Senator Mitch McConnell of Kentucky announced on Thursday he will not be seeking reelection next year at the end of his term, bringing to a close a four-decade career in the Senate.
“Representing our commonwealth has been the honor of my lifetime. I will not seek this honor an eighth time,” McConnell said in a floor speech. “My current term in the Senate will be my last.”
“Thanks to Ronald Reagan’s determination, the work of strengthening American hard power was well underway when I arrived in the Senate,” he continued. “But since then, we’ve allowed that power to atrophy.

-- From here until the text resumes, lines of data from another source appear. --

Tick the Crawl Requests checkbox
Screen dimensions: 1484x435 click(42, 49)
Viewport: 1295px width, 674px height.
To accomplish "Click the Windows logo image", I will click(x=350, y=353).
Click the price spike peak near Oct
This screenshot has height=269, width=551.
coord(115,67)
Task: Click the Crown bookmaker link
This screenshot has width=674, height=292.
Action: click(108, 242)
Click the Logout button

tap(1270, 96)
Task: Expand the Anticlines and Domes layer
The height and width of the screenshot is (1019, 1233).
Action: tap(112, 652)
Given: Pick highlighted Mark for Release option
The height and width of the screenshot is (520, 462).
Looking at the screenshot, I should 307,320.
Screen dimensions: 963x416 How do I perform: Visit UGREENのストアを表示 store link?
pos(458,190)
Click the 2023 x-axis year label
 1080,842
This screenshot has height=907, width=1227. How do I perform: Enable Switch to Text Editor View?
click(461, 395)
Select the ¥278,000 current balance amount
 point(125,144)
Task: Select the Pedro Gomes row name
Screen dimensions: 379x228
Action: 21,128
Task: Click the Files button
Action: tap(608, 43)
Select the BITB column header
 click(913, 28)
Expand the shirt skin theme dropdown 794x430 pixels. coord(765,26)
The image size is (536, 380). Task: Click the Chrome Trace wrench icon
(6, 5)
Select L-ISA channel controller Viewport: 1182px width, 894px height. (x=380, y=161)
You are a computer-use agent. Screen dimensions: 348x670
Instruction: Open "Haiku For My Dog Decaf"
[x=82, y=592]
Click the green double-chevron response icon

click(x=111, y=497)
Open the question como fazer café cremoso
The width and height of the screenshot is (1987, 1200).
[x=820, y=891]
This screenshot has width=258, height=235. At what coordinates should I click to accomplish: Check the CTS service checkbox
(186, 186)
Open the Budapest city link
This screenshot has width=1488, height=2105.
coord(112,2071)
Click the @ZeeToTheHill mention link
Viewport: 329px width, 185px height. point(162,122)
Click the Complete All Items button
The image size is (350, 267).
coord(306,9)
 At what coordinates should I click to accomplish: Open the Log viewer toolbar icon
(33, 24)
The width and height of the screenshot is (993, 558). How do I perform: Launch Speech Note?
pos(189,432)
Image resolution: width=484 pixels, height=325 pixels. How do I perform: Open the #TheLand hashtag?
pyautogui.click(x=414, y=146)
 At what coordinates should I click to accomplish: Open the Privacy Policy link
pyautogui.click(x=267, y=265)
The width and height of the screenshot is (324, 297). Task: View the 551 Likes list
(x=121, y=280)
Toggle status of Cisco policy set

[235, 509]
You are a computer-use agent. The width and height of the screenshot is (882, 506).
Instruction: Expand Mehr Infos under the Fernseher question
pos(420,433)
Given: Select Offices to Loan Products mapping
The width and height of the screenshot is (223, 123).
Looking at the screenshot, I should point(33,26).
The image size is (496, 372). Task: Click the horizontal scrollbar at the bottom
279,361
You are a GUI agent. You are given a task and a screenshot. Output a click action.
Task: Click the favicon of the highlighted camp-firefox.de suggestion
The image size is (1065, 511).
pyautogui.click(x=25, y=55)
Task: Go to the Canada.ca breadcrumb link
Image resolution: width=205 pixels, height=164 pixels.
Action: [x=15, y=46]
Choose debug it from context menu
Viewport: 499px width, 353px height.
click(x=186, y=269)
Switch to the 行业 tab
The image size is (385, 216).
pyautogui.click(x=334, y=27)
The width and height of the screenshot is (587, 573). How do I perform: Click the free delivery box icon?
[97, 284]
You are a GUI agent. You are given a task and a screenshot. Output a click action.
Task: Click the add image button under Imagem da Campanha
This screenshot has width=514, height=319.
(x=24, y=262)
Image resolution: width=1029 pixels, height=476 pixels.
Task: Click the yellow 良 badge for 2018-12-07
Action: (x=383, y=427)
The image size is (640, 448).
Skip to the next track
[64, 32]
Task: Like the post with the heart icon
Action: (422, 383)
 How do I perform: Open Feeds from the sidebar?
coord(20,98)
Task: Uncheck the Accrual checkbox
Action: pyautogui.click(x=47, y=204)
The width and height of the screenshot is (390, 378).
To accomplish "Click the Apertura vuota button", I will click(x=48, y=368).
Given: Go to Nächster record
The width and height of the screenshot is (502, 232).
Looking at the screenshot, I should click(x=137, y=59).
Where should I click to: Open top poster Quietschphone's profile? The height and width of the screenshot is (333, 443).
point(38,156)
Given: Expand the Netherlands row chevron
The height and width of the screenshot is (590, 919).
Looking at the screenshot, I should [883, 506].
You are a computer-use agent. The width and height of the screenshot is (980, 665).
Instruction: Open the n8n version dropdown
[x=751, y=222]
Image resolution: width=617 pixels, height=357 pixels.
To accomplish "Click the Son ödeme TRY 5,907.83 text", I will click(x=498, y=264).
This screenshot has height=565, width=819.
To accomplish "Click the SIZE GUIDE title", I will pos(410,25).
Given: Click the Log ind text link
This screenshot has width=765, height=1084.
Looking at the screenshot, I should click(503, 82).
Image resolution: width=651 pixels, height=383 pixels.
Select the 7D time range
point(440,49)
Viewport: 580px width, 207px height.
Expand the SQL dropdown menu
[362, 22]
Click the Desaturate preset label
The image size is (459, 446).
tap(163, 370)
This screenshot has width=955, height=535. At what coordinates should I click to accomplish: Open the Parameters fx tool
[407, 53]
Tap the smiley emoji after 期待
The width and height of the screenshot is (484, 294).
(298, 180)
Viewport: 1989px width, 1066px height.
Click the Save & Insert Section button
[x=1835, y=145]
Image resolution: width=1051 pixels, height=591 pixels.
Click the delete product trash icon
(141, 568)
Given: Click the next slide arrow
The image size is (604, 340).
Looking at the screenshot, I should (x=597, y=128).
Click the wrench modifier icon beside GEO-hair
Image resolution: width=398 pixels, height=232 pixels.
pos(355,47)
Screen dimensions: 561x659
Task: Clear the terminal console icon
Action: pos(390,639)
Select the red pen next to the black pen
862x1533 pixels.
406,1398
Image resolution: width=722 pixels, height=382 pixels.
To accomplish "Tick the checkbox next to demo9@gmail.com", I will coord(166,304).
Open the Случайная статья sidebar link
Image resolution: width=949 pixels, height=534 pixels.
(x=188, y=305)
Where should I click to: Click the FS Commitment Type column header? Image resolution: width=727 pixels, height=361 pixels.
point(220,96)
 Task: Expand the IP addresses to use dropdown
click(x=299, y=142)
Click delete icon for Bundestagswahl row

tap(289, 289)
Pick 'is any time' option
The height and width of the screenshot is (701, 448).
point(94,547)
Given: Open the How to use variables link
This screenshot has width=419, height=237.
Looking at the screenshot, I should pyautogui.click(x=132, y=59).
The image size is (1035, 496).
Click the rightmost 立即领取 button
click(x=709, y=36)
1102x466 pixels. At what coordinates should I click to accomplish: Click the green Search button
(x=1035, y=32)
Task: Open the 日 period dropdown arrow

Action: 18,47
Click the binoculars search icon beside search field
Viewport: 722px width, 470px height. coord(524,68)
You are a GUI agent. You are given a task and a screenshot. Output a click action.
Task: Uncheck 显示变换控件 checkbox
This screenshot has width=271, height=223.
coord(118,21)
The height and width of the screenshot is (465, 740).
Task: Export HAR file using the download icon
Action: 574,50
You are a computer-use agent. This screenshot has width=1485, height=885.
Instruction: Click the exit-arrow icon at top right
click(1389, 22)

And today, a dangerous world threatens to outpace the work of rebuilding it. So, lest any of our colleagues still doubt my intentions for the remainder of my term: I have some unfinished business to attend to.”
The Republican, who made the announcement on his 83rd birthday, was the longest-serving Senate party leader in U.S. history, spending nearly 20 years leading the GOP conference in the upper house through multiple presidential administrations, including a stint from 2015 to 2021 as Senate Majority Leader.
John Thune of South Dakota was recently elected to replace McConnell as Senate Majority Leader in the new Congress.
McConnell, first elected in 1984, spent his final years in office clashing with Donald Trump, becoming one of the rare members of the party to split with the GOP standard-bearer.

The senator was the sole Republican to oppose the Trump administration’s nominations of Tulsi Gabbard to be Director of National Intelligence and Robert F. Kennedy Jr. as head of the Department of Health and Human Services. McConnell cited his own experience of polio as one of his reasons for not supporting Kennedy, a longtime conspiracy theorist and anti-vaxxer.
McConnell also opposed the nomination of Defense Secretary Pete Hegseth.
These stances earned fierce condemnations from Trump, who earlier this month accused McConnell of letting “the Republican party go to hell.”
“If I didn't come along, the Republican party wouldn't even exist right now,” Trump said. “Mitch McConnell never really had it. He had an ability to raise money because of his position as leader, which anybody could do.”
The rift began long before Trump’s reelection, however.
McConnell broke with many in his party and accepted Joe Biden’s 2020 election win. He put further distance between himself and the MAGA core by declaring Trump “morally responsible” for the January 6, 2021, insurrection at the U.S. Capitol.
At the same time, McConnell also helped deliver Trump’s impeachment acquittal in the Senate over the Capitol riot.
Prior to the 2020 election, McConnell helped set the stage for a key part of Trump’s legacy.
In late 2020, the senator helped secure Trump’s nomination of Amy Coney Barrett to the Supreme Court roughly a week before the presidential election, after opposing President Obama’s election-year nomination of Merrick Garland to the high court four years earlier.
The first Trump administration also passed its signature set of tax cuts while McConnell led the Senate GOP.
In addition to a complicated relationship with the president, McConnell’s final act also saw the Kentuckian battle a series of health problems and concerns about his fitness to serve.
McConnell reportedly suffered multiple falls at the Capitol in recent weeks and was later pictured being pushed in a wheelchair.
In 2023, McConnell also alarmed observers when he froze and appeared unable to answer a question at a press event in Kentucky.
McConnell’s final term sees Republicans once again holding unified control of both houses of Congress and the White House.
The Trump administration, however, has concentrated most of its political capital outside of the legislature, instead preferring to use Elon Musk’s Department of Government Efficiency initiative to slash spending and cancel contracts without waiting for congressional input.